看著裏三層外三層仿佛肉山一樣的教眾,齊漪眨了眨眼:“要不投降吧?”
說完,不待章則反應,她已舉起雙手笑道:“各位大師,這是個誤會。”
“我和我家少爺自西域琺琅而來,受方圓大師舊友相托,有一言要親自帶給貴掌教,還請大師們行個方便。”
金亭台與西域琺琅神教的關係匪淺。
眾人聽聞此言,有了短暫的停頓,麵麵相覷。
章則沒想到齊漪會直接攤牌,皺眉朝她看去。
這一回頭,頓時有幾分傻眼。
隻見那無論什麼時候都光鮮亮麗,一副行不更名坐不改姓的驕傲樣兒的大小姐,不知何時竟蒙上了麵。
之前上樹時還罩在外麵的衣服早已不見,被她不知怎麼弄的,裏麵隻餘下一身樸素的、毫無特色的黑衣。
隻有章則的樣貌被眾人深深記在了心底。
“別被他倆騙了,他們若真坦蕩,為何大道不走,偏鑽狗洞?我看必是心中有鬼!”
“你說你們是西域來的,可有證據?”
“當然有!”眼見著對麵一大群人摩拳擦掌,齊漪將章則往前一推,直接賣了他道,“在我家少爺那兒!”

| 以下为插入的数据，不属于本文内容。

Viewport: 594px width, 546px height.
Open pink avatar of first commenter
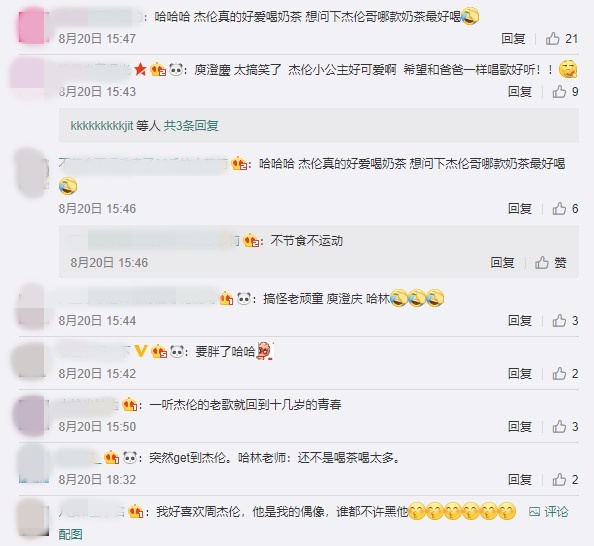[33, 26]
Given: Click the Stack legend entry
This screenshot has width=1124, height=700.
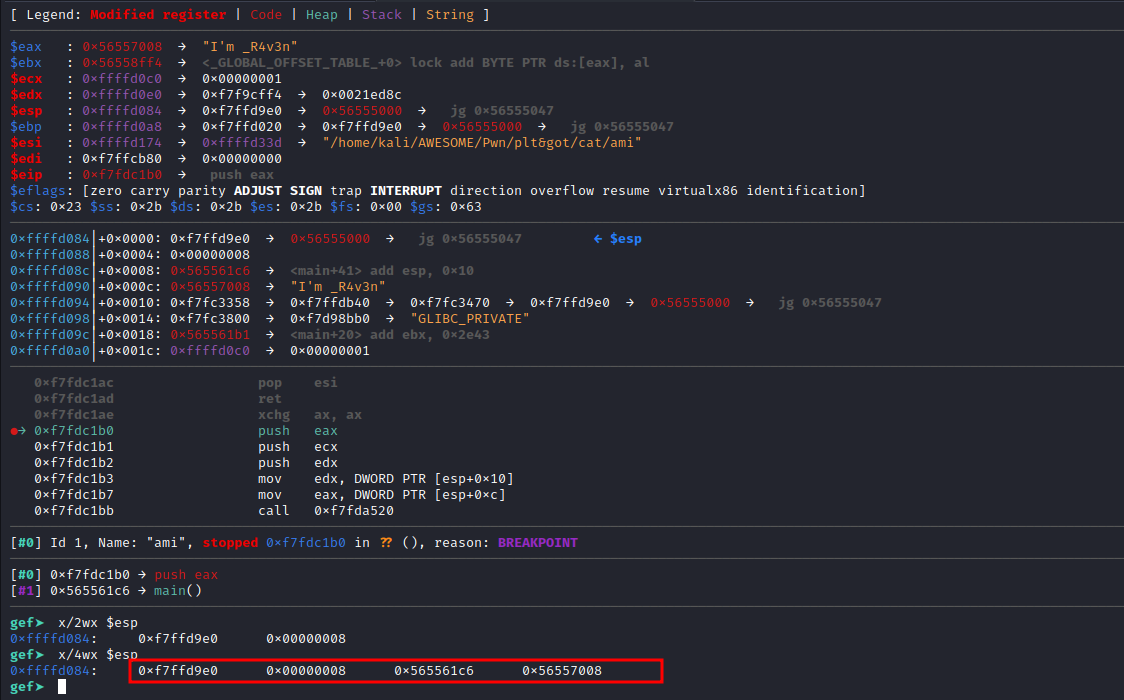Looking at the screenshot, I should [383, 14].
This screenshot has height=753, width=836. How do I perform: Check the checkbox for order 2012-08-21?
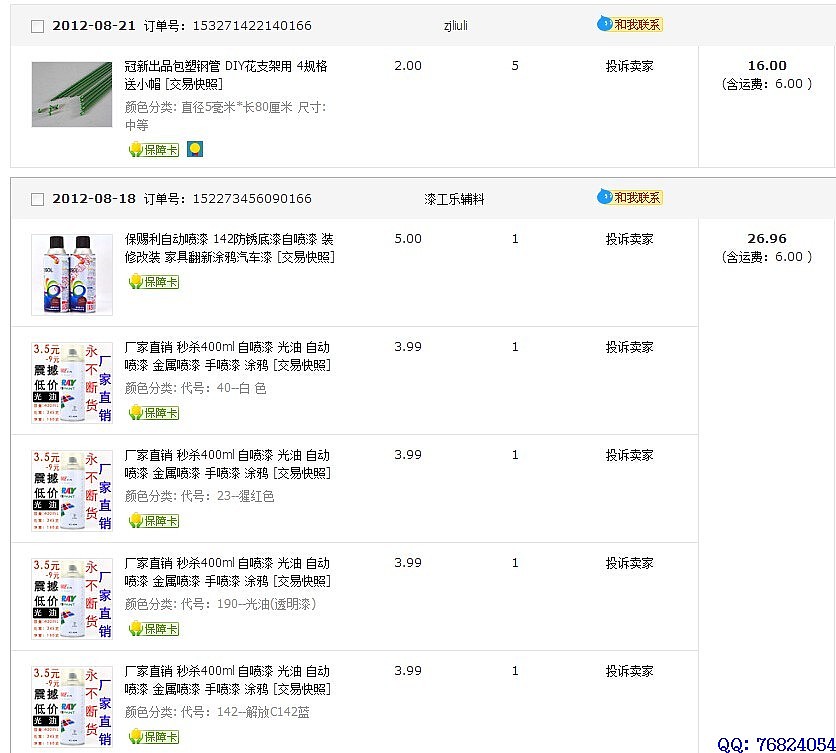point(37,26)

說完還對少年無奈歎息道:“少爺,快把那位右使大人給您的信物拿出來吧,不然他們該以為咱們是騙子了!”
隨即馬不停蹄解釋道:“不是我們不想走正門,實在是你們封寺多年,我們進不來啊。”
她這言辭情真意切,十分誠懇。
成功令眾人將半信半疑的目光聚焦到了少年身上。
少年原本冷白的麵色微微發青,也不知是緊張,還是氣的。
“你有信物?”見對方如此信誓旦旦,為首一個戴著白色圓帽的光頭揮手攔住眾人,上前一步沉聲問道。

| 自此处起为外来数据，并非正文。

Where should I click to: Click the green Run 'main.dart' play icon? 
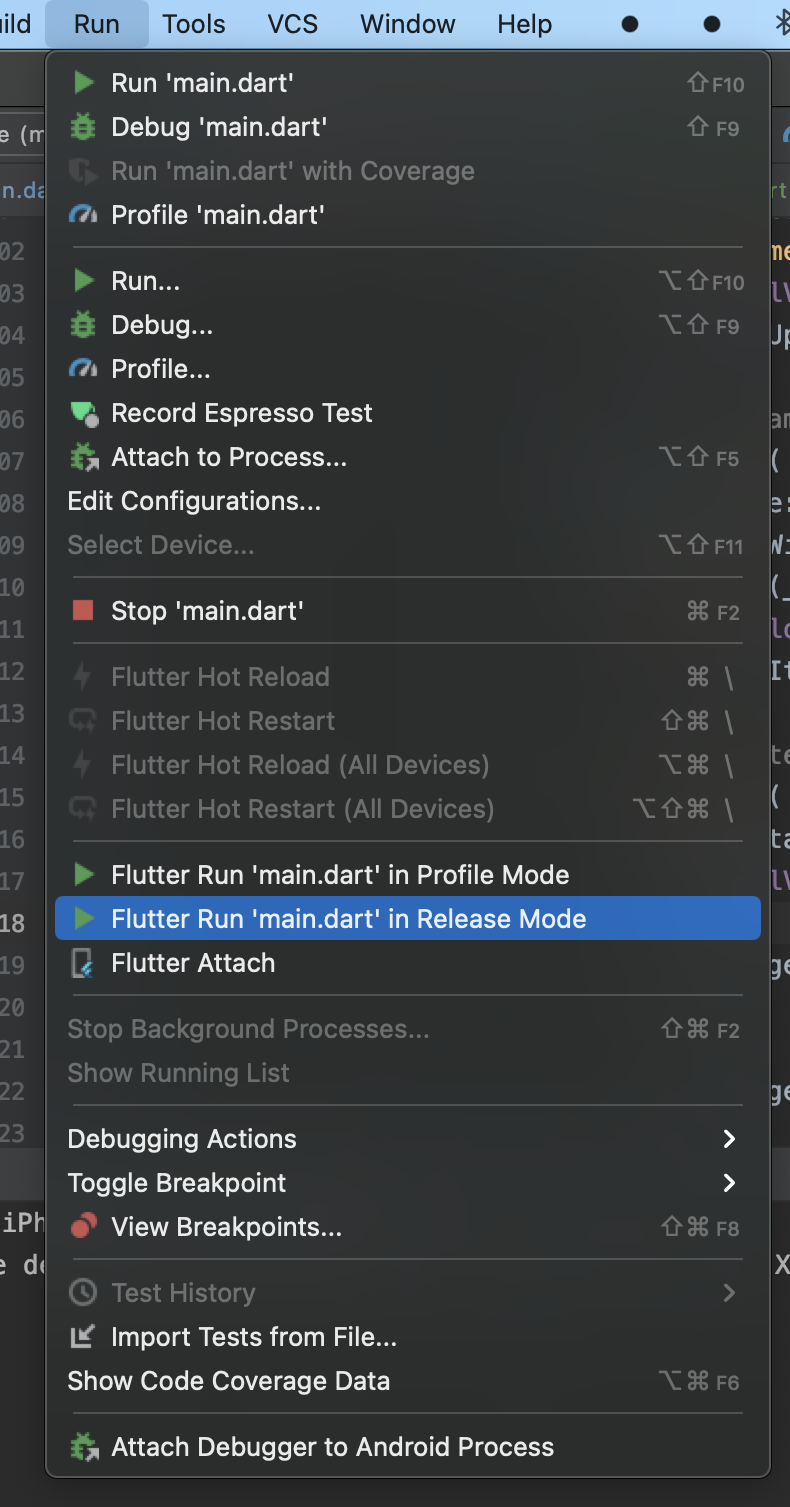click(84, 83)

若今天圍堵他二人的是負責戒律秩序的武僧,是決計做不到如此心平氣和的,怕是早已三下五除二拿下了。
但管飯堂的這些雜役僧卻不同。
原本,他們這一脈實力偏低,地位自然也偏低。
然而多年前,他們這脈突然出了個頂厲害的廚子,據說比當年的掌教也不差多少。
一下子令金亭台廚房雜役的地位發生了翻天覆地的變化。
隻不過,聽說那位放縱不羈愛自由,後來去了西域。
一聽是西域舊友,有話帶給掌教。
令這群夥夫瞬間想起了那位傳說中的前輩。
所有人虎目圓睜地盯著章則。
大有敢誆騙他們就要你好看的架勢。
章則麵無表情地伸手往裏衣口袋裏摸去。
眾人屏息。
就連齊漪都有幾分詫異。
她原本隻是把章則當成一個幌子推出去,趁眾人移開注意力。
沒有人知道,如果齊漪用高達二十多層的風行術加持。
輔以她如今的修為,以及特殊的靈力性質,再加上熟練度不低的天階身法武技逍遙遊。
全力以赴的話,速度極為恐怖,連絕大部分專精敏捷的武人都難以趕得上她。
賣章則,她再尋個間隙逃跑,是很有可能甩掉這群管飯的雜役僧的。